## WHAT YOU WILL DO
Only one stretch of the data below is wanted: the lines starting at the one with "377x670 pixels." and ending at the one with "has width=1003, height=389.", both included, given again exactly.

(Records from a data source)
********************

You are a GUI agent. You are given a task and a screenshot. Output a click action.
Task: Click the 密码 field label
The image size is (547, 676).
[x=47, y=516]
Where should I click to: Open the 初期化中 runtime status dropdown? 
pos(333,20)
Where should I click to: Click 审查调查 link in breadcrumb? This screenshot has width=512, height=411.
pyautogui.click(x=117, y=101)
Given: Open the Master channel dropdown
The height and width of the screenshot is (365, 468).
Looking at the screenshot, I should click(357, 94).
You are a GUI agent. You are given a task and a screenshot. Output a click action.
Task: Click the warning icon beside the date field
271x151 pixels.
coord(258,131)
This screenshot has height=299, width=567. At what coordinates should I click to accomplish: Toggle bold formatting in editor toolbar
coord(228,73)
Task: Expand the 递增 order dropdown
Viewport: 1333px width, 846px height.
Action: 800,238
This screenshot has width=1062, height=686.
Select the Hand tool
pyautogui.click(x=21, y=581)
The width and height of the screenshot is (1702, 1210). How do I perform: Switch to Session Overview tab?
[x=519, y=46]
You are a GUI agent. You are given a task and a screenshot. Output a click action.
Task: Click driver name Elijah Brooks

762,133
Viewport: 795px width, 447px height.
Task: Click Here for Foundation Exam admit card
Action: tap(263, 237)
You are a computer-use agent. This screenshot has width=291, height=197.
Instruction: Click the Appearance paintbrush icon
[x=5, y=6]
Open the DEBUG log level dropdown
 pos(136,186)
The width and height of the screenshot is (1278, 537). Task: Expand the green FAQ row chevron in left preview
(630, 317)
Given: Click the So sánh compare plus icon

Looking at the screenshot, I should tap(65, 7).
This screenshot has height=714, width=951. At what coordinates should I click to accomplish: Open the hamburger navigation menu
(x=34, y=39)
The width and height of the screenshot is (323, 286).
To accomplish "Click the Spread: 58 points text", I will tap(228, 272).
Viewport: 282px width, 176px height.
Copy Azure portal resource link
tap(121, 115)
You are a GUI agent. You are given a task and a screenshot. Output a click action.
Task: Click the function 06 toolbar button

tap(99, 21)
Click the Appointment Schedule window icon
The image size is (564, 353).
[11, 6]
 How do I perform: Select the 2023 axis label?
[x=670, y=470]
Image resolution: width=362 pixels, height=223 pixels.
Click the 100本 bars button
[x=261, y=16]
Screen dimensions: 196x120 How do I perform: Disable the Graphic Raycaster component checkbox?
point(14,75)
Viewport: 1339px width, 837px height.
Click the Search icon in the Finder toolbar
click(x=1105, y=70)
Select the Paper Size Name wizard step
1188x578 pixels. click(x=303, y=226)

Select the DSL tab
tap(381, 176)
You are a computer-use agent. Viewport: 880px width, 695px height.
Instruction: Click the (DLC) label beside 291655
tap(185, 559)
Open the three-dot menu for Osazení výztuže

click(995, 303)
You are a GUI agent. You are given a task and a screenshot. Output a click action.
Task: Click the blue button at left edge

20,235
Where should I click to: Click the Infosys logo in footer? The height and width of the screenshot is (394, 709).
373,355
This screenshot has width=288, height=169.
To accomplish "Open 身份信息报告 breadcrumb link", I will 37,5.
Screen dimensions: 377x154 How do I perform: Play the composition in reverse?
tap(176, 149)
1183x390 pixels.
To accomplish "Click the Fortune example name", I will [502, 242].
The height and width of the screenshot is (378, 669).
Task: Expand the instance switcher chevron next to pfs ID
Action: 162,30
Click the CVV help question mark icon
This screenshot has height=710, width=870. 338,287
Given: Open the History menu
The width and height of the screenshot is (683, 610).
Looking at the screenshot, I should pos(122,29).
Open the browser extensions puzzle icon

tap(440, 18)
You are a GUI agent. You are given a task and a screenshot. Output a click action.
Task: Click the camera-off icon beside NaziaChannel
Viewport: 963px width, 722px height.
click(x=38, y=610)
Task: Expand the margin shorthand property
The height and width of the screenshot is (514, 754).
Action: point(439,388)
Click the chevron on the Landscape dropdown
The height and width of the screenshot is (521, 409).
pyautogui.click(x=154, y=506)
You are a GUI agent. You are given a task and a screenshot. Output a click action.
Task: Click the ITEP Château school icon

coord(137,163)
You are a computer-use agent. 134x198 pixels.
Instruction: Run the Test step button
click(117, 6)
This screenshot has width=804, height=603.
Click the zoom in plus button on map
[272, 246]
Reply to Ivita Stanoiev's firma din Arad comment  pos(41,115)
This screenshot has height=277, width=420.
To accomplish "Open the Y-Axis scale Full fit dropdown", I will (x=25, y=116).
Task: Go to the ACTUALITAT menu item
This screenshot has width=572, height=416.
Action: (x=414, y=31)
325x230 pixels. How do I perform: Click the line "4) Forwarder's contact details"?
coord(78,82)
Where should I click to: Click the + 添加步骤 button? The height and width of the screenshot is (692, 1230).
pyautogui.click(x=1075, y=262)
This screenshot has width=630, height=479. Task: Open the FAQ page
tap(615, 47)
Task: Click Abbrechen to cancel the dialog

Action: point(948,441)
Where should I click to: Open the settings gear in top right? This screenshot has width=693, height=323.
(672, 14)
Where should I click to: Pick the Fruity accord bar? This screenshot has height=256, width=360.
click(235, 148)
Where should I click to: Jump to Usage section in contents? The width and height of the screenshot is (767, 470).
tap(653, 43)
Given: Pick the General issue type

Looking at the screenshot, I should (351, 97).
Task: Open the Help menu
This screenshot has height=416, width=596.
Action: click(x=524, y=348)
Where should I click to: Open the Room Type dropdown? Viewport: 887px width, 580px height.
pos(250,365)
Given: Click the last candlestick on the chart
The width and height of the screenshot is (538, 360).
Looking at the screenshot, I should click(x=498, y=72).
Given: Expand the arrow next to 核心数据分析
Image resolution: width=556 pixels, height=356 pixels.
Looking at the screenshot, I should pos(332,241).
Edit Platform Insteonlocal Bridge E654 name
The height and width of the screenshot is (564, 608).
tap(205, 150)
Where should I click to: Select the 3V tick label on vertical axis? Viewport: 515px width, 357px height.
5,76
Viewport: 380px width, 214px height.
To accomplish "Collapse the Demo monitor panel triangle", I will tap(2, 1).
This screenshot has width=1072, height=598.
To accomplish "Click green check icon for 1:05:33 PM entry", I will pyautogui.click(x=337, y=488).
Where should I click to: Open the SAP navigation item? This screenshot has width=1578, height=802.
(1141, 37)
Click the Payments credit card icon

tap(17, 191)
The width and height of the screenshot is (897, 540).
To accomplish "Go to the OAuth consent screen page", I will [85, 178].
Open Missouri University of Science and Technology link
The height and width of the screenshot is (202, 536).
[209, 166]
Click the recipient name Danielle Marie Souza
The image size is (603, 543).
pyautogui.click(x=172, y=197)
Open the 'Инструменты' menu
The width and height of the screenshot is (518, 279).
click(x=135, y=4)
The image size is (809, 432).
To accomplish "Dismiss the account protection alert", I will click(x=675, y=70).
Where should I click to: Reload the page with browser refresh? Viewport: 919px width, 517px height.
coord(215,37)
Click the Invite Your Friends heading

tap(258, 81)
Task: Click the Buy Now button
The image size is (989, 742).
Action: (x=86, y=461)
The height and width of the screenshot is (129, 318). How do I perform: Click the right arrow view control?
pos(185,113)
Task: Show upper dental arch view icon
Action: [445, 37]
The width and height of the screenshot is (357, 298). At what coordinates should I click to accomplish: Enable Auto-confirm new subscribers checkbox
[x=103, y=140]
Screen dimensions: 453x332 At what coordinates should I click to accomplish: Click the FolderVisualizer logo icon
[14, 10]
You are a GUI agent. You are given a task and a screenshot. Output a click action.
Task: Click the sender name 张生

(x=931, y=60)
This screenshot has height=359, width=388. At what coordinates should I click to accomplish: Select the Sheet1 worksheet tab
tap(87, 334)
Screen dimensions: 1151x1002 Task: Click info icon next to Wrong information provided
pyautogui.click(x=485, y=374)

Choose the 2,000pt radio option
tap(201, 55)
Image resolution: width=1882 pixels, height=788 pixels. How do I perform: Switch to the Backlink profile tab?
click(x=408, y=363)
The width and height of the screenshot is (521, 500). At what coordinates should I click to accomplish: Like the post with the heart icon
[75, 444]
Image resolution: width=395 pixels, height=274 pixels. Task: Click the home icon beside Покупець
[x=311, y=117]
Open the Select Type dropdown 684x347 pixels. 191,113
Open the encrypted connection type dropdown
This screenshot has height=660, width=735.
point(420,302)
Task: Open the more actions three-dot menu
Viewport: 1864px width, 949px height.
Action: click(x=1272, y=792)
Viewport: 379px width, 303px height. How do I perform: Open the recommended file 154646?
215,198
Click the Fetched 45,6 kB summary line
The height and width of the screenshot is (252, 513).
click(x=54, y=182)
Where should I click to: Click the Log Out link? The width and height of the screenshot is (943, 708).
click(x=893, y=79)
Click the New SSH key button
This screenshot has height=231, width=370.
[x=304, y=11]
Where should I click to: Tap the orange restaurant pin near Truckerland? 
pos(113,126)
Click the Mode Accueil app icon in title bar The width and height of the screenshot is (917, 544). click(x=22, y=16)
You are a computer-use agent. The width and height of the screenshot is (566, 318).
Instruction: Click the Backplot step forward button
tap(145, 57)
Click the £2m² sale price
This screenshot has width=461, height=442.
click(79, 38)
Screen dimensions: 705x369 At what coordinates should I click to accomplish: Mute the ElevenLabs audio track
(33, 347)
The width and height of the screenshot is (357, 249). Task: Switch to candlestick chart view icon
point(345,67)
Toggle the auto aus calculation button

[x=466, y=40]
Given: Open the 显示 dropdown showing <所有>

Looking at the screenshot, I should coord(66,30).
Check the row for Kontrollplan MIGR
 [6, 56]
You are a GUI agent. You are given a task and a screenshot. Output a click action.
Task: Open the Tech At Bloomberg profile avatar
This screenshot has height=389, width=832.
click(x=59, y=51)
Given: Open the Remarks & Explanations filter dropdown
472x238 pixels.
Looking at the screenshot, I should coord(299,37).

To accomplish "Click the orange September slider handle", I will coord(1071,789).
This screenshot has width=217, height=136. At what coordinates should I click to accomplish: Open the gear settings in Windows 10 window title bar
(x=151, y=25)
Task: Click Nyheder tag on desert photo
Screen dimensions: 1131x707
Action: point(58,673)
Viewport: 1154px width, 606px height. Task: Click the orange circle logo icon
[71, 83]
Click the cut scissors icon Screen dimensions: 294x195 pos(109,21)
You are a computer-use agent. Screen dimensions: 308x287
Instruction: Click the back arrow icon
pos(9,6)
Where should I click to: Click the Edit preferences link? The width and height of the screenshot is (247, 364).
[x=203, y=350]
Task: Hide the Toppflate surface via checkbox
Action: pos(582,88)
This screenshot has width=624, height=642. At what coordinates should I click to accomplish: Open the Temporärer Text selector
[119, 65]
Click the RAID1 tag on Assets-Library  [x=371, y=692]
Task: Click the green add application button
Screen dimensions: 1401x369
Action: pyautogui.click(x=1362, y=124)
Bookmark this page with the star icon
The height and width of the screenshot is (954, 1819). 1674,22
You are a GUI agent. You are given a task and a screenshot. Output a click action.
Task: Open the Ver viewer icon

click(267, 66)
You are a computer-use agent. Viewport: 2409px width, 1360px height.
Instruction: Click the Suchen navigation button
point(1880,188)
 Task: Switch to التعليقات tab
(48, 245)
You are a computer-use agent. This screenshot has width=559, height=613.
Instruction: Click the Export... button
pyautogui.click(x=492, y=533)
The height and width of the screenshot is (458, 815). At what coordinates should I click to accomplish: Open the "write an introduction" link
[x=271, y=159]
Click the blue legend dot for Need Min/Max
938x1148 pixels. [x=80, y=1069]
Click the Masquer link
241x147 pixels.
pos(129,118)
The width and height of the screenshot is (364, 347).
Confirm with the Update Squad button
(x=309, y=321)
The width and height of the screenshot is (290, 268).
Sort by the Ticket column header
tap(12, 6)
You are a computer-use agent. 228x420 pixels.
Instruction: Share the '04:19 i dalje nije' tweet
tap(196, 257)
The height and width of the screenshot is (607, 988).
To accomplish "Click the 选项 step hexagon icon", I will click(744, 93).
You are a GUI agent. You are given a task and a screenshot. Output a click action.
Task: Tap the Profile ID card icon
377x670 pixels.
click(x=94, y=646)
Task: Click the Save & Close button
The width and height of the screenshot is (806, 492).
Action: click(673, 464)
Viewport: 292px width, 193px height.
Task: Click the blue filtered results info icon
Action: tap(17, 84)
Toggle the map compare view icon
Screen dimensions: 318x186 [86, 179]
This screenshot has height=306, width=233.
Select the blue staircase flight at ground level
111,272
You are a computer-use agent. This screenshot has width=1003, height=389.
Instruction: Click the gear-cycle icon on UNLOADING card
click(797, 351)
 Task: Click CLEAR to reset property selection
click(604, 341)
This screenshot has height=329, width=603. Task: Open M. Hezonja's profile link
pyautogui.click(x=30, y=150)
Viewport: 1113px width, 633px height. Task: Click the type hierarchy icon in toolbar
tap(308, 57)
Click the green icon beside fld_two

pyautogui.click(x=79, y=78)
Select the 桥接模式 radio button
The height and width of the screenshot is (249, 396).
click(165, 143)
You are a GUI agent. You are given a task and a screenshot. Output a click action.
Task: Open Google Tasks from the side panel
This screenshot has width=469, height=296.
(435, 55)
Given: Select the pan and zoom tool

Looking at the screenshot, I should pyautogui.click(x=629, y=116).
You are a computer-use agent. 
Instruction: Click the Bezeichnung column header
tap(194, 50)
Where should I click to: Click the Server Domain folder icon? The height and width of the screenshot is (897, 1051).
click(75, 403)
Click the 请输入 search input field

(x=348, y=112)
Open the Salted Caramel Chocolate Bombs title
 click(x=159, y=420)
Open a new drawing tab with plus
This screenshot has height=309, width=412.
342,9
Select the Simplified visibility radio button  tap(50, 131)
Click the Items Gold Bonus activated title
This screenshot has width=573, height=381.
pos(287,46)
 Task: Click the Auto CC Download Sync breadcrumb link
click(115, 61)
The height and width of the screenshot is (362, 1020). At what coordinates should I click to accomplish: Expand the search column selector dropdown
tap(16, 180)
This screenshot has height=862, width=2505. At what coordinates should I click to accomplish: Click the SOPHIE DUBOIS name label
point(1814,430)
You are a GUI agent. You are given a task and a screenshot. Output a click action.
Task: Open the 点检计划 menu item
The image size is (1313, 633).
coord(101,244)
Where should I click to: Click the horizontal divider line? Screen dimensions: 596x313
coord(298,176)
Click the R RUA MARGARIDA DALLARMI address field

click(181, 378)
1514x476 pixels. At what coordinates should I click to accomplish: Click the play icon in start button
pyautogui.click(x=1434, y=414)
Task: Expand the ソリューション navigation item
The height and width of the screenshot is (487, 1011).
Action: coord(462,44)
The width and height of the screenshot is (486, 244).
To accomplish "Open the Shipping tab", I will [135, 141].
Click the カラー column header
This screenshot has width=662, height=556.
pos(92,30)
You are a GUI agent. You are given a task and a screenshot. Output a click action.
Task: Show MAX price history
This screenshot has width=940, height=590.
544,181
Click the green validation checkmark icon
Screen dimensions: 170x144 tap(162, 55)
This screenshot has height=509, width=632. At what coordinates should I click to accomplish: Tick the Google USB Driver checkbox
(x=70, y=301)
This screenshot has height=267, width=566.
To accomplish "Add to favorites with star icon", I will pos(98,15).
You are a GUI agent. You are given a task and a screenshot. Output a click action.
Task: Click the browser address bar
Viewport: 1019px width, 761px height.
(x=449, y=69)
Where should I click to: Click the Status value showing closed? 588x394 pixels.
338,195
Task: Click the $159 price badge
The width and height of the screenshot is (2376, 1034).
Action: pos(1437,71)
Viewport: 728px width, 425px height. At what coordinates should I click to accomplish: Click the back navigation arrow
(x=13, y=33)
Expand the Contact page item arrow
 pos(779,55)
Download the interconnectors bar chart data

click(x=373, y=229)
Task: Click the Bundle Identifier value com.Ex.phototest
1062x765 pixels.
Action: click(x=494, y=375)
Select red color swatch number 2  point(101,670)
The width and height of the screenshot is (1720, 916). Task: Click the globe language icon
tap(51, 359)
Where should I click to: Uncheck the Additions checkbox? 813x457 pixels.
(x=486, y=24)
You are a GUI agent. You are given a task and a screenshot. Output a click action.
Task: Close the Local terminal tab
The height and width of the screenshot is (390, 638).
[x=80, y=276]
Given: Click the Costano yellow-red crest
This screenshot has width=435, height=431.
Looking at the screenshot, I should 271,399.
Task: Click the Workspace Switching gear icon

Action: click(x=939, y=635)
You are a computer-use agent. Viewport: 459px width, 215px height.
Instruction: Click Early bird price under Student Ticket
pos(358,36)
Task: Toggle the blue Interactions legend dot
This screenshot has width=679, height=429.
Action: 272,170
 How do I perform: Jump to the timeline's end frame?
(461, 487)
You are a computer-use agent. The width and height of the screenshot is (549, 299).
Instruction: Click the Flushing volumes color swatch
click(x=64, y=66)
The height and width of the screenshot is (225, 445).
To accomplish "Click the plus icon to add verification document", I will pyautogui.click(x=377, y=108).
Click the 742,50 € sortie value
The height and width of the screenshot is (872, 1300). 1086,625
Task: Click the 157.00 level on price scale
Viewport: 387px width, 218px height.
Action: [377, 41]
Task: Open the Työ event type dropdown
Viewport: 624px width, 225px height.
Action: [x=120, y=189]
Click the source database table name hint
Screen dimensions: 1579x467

********************

## RESULT
377x670 pixels.
click(x=94, y=646)
Task: Click the Save & Close button
The width and height of the screenshot is (806, 492).
Action: click(673, 464)
Viewport: 292px width, 193px height.
Task: Click the blue filtered results info icon
Action: tap(17, 84)
Toggle the map compare view icon
Screen dimensions: 318x186 [86, 179]
This screenshot has height=306, width=233.
Select the blue staircase flight at ground level
111,272
You are a computer-use agent. This screenshot has width=1003, height=389.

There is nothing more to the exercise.